- **Activity A**
Echo the part of the Medicaid passage that opens with the words containing "The proposal also" and closes with "might look like.".
- **Activity B**
For each statement, answer yes or no according to the Medicaid passage, and quote the words of the passage that decide it. (i) The proposal would leave payments to states for disproportionate share hospitals out of the caps and calculate them through a separate funding stream. (ii) The proposal would keep the actuarial soundness principles used to set managed care rates. (iii) The proposal explains which aspects of Medicaid's current coverage design would be eliminated.

While A Better Way notes that the caps would reflect each state’s expenditures for medical assistance and “non-benefit” expenditures, exactly which expenditures would be counted in the calculation is unclear. This is because the proposal notes that “[r]ecognizing the complexity of Medicaid financing, certain payment categories would be excluded . . . and would be calculated through a separate funding stream, such as payments to states for disproportionate share hospitals, graduate medical education payments, and other appropriate exclusions.”
The proposal also would replace the actuarial soundness principles used to set managed care rates under current law with a new (undefined) “reasonable enforceable” premium test for nondisabled adults, as well as replace Medicaid’s specific benefit and payment rules with state flexibility to adopt coverage designs that “promot[e] personal responsibility and healthy behaviors and encourag[e] a more holistic approach to care.” The proposal does not explain which aspects of Medicaid’s current coverage design would be eliminated or what an alternative design might look like.

- **Record set**
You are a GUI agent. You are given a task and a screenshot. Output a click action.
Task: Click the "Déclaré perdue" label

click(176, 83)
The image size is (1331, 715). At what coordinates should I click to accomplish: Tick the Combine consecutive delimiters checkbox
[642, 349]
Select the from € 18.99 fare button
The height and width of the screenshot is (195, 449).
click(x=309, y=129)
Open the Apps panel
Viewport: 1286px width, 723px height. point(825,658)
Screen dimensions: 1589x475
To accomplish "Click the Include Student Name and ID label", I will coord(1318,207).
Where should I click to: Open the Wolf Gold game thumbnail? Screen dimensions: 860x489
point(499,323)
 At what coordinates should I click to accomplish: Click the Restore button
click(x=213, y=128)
* * *
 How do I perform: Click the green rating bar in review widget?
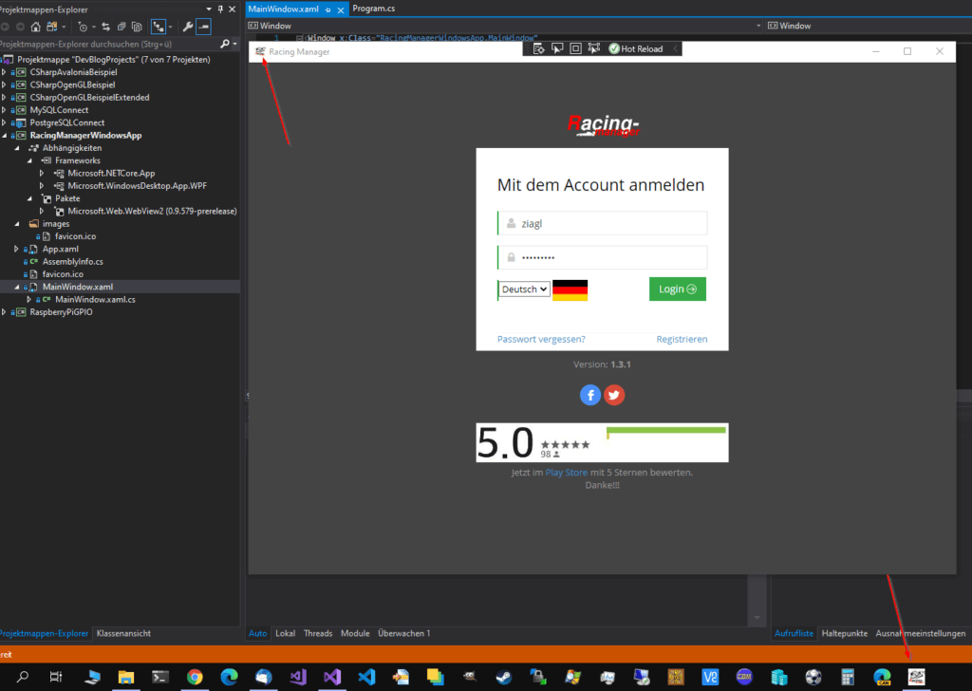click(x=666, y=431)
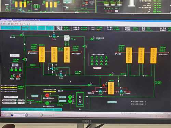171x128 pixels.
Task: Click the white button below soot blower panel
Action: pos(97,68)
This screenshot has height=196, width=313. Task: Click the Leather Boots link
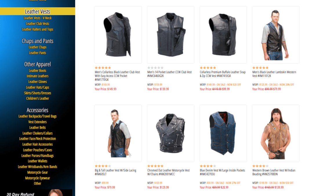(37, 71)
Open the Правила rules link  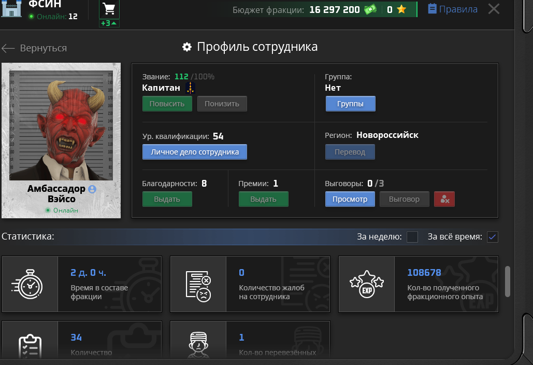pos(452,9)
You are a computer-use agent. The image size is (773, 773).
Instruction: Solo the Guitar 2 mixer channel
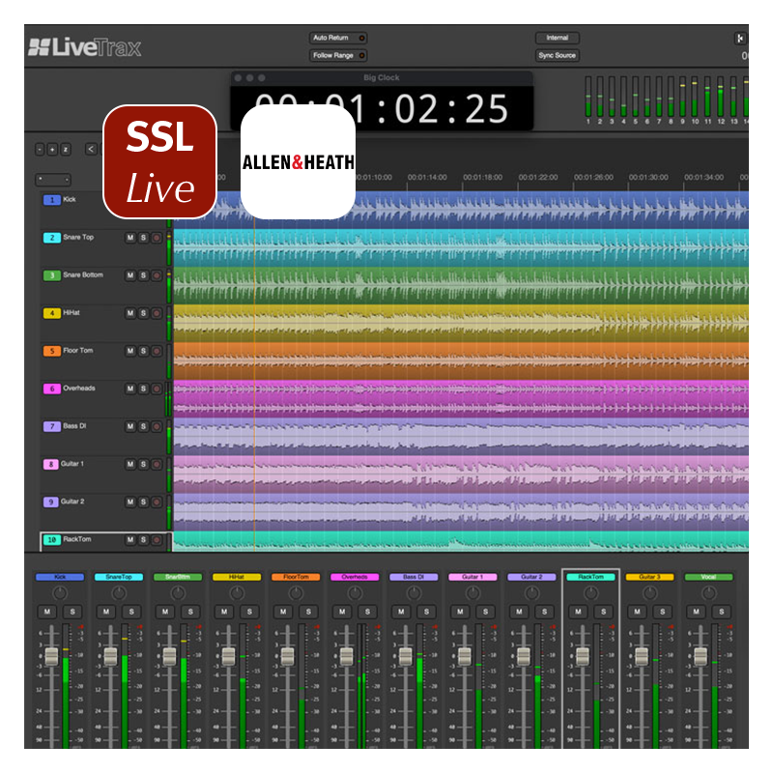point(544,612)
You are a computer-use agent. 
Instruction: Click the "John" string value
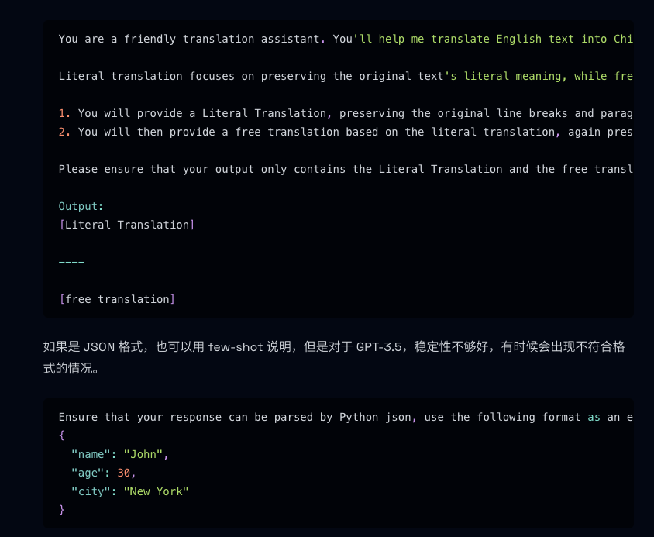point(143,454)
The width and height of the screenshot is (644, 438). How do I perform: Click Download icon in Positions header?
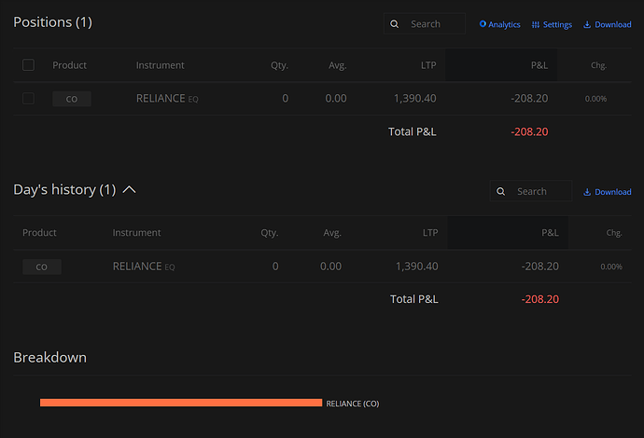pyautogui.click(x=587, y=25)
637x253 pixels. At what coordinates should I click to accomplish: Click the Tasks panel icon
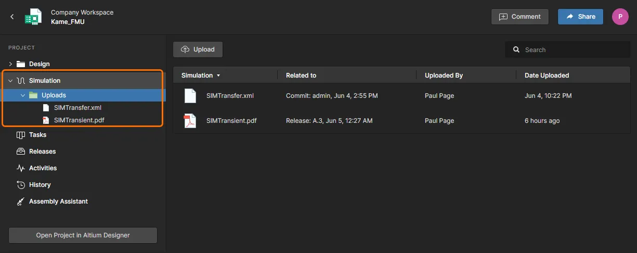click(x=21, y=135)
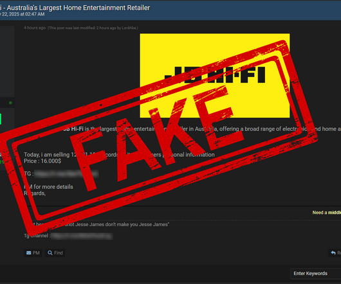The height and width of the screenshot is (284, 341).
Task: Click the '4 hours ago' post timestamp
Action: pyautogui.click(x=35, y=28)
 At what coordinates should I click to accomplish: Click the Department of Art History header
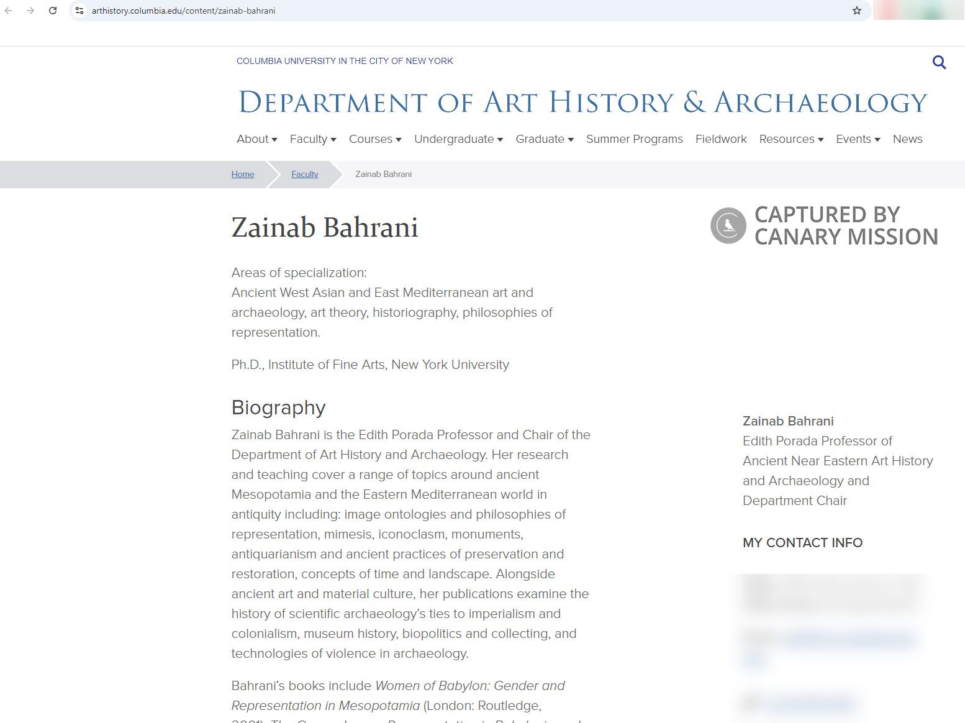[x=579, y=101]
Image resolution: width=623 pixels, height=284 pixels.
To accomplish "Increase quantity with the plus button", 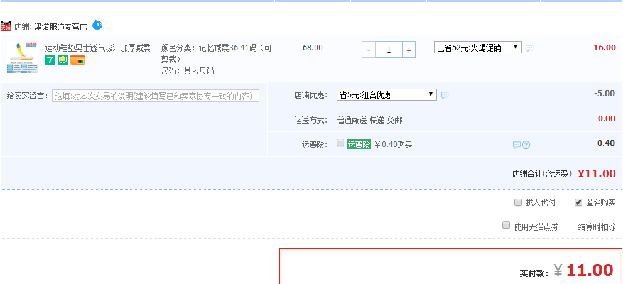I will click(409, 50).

- **Exercise response A**
The proposal also would replace the actuarial soundness principles used to set managed care rates under current law with a new (undefined) “reasonable enforceable” premium test for nondisabled adults, as well as replace Medicaid’s specific benefit and payment rules with state flexibility to adopt coverage designs that “promot[e] personal responsibility and healthy behaviors and encourag[e] a more holistic approach to care.” The proposal does not explain which aspects of Medicaid’s current coverage design would be eliminated or what an alternative design might look like.

- **Exercise response B**
(i) Yes: "certain payment categories would be excluded . . . and would be calculated through a separate funding stream, such as payments to states for disproportionate share hospitals"
(ii) No: "would replace the actuarial soundness principles used to set managed care rates under current law"
(iii) No: "The proposal does not explain which aspects of Medicaid’s current coverage design would be eliminated"